## Supplied passage
Pipes and Cisterns – Reduced initial flow, then full flow completes in a known time: Two pipes can fill a cistern in 30 minutes and 36 minutes, respectively. Initially both are partially clogged so that only 5/6 of the normal water flows through the first pipe and 9/10 through the second. After some time, the obstructions are removed, and from that moment the cistern is filled in 15 1/2 minutes. How long was it before the full flow began?

Introduction / Context:
The process has two phases: a reduced-flow phase and a full-flow phase. The total work (1 tank) equals the sum of work done in each phase. The second phase duration is given (15.5 minutes) at full rate; we use that to infer how much was already completed, and hence how long the reduced phase lasted.

Given Data / Assumptions:

• Normal rates: 1/30 and 1/36 per min.
• Reduced rates: (5/6)*(1/30) = 1/36; (9/10)*(1/36) = 1/40.
• Full-flow (normal) total rate: 1/30 + 1/36 = 11/180 per min.
• From removal onward: time to finish = 15.5 min = 31/2 min.

Concept / Approach:
Remaining portion at the moment of removal = (full rate) * 15.5 = (11/180)*(31/2) = 341/360. Therefore, the portion completed during reduced flow = 1 − 341/360 = 19/360. Divide this by the reduced combined rate to find the reduced-phase duration.

Step-by-Step Solution:
Reduced combined rate = 1/36 + 1/40 = 19/360 per min.Work done in reduced phase = 19/360 of tank.Time in reduced phase = (19/360) / (19/360) = 1 minute.

Verification / Alternative check:
Check totals: reduced 1 min + full 15.5 min = 16.5 min overall; full-phase work equals 341/360, reduced equals 19/360; sum is 1.

Why Other Options Are Wrong:
Any duration other than 1 minute would not make the remaining fraction equal to 341/360 at the switch.

Common Pitfalls:
Treating 15.5 minutes as the time to fill from empty at full rate; it is only for the remaining portion after obstructions are removed.

Final Answer:
1 minute

## Information shown
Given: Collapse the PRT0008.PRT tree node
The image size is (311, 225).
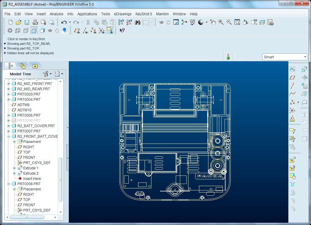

## Task instructions
• 1. What combined rate per minute does the pipes-and-cisterns solution give for both pipes at full flow?
• 2. Copy the part of the pipes-and-cisterns solution from "Given Data /" to "11/180 per min." word for word.

## Final results
• 1. 11/180 of the tank per minute

• 2.
Given Data / Assumptions:

• Normal rates: 1/30 and 1/36 per min.
• Reduced rates: (5/6)*(1/30) = 1/36; (9/10)*(1/36) = 1/40.
• Full-flow (normal) total rate: 1/30 + 1/36 = 11/180 per min.